The state's counter-terrorism command received intelligence that a group of Muslim men they had been monitoring in Sydney's southwest had made a disturbing advance.Specifically, they were trying to obtain chemicals that could be used to make explosives.
For two years, police from the NSW counter-terrorism command had been conducting a surveillance and intelligence investigation into the group.
It began amid international concern over Islamic groups under the influence of fundamentalist sheikhs.
Police were concerned the Sydney group's radical Islamic beliefs could lead to a catastrophic attack being staged on Australian soil.
Literature, inflammatory commentary and links to overseas organisations were scrutinised through covert surveillance.
Independently, Victoria Police began their own investigation 18 months ago into a group of followers of the radical Melbourne-based cleric Abdul Nacer Benbrika, a public supporter of Osama bin Laden.
What both states found was a connection - that members of the Melbourne group and the Sydney group were travelling to meet each other.
So Operation Pandanus, involving both states' police, the Australian Federal Police and ASIO was formed.
In June this year, police and ASIO officers raided properties in Sydney and Melbourne, with some targets including men who were arrested yesterday.
At the time, no one was charged with terror offences, but in recent months, investigators have monitored increasing "chatter" among group members.
It culminated with a alleged plan to stockpile large quantities of chemicals including acetone - used as an explosive when mixed with sulphuric acid and hydrogen peroxide - over the past six weeks.
Last week the suspects were alerted that Operation Pandanus was reaching its culmination after a stream of publicity when Prime Minister John Howard announced that Australia faced a direct terror threat.
By Monday lunchtime, Police Commissioner Ken Moroney had reached a decision.
To hold off making any arrests - with planning of an attack allegedly already under way - was too great a risk. Strong, pre-emptive action was needed.
He phoned Police Minister Carl Scully requesting that an urgent and special authorisation be invoked to use unprecedented arrest and search powers.
A sealed sachet was rushed by two police officers to Governor Macquarie Tower where they witnessed Mr Scully invoke the 2002 Terrorism (Police Powers) Act for the first time.
That night, the police operations centre at Surry Hills became operational as the nerve centre for the forthcoming raids, under counter terrorism commander Assistant Commissioner Norm Hazzard, who would stay all night.
At 11pm, 360 NSW and almost 80 AFP officers assembled at Westmead in Sydney's west.
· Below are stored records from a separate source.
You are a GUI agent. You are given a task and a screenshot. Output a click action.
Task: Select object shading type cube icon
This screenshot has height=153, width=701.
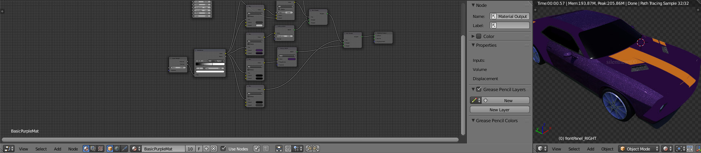(110, 149)
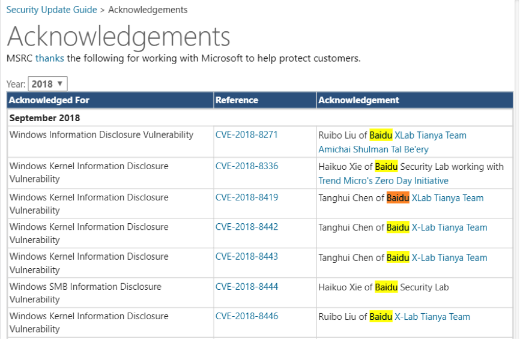The width and height of the screenshot is (520, 339).
Task: Click XLab Tianya Team link for CVE-2018-8271
Action: (x=430, y=136)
The briefing lasted for 2 1/2 hours, and at 2.30am, police executed 15 search warrants in Sydney's southwest, as Melbourne police launched their raids simultaneously. Undercover cars cruised the surrounding streets as officers were trucked in on buses. The dog squad, forensic teams and the bomb squad arrived with specialist equipment.
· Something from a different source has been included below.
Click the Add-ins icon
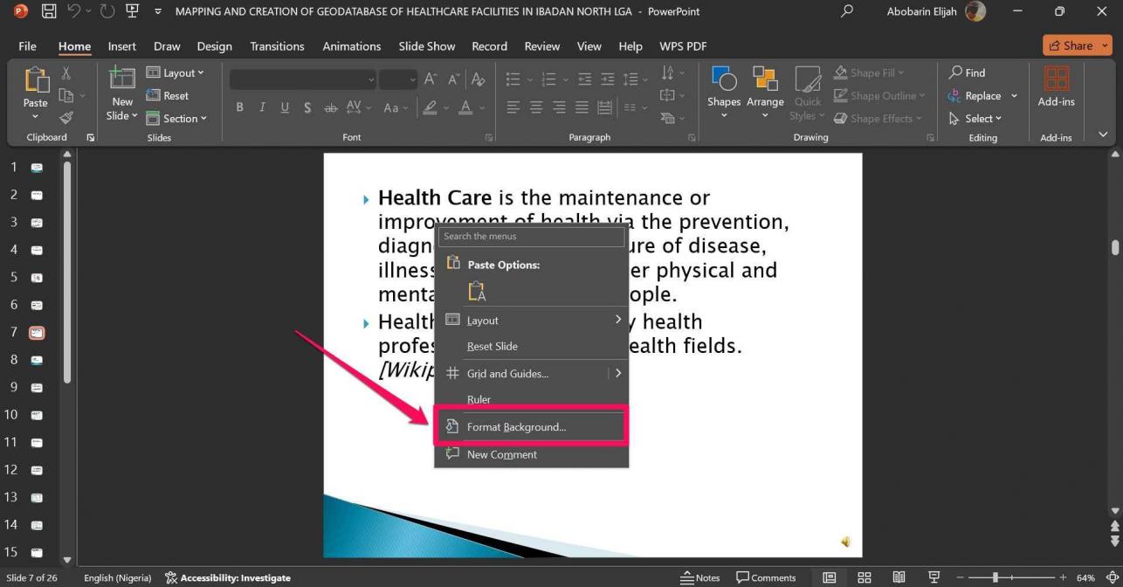The image size is (1123, 587). click(1056, 88)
With the back-up of two Polair helicopters circling above, heavily-armed officers stormed homes and other premises in Lakemba, Belmore, Wiley Park, Greenacre, Illawong, Punchbowl, Hoxton Park, Condell Park, Ingleburn, Belfield, Bankstown and Kemps Creek.
One of the first to be raided was a home at Renown Ave, Wiley Park, were a man was handcuffed in a hallway while his family looked on.
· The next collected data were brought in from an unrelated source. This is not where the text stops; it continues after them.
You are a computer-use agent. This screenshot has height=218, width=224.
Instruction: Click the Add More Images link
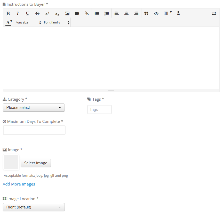(x=19, y=184)
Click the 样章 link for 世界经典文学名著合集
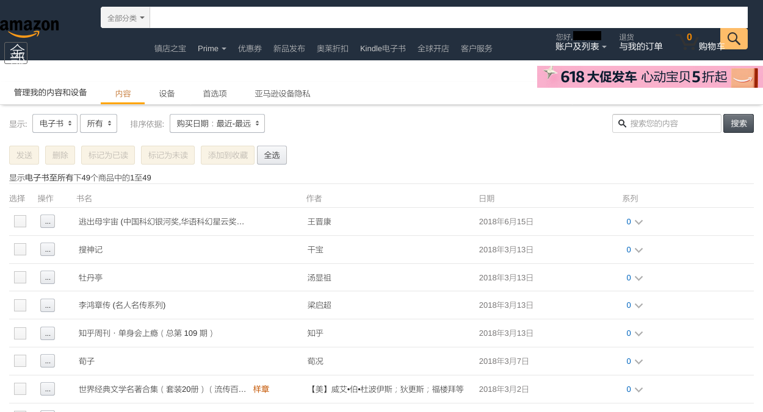Screen dimensions: 763x412 click(x=261, y=389)
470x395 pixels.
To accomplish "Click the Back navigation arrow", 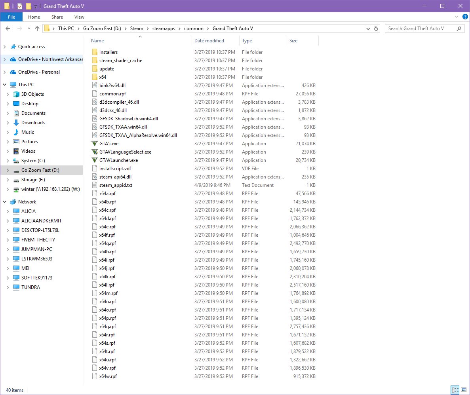I will (x=8, y=28).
At a separate unit in the same street, officers arrested a man and seized computer hard drives, mobile phones, a hunting knife and several bottles of liquid.
In Condell Park, one of the key targets was arrested in a park with the use of thermal imaging vision from a helicopter.
This meant seven Sydney men had been arrested and taken to the high-security cells at Surry Hills to be charged and brought before the courts. It was not until 9am yesterday that an eighth suspect was caught.
He was recognised by police in Green Valley and fired upon them before being shot himself, and hospitalised.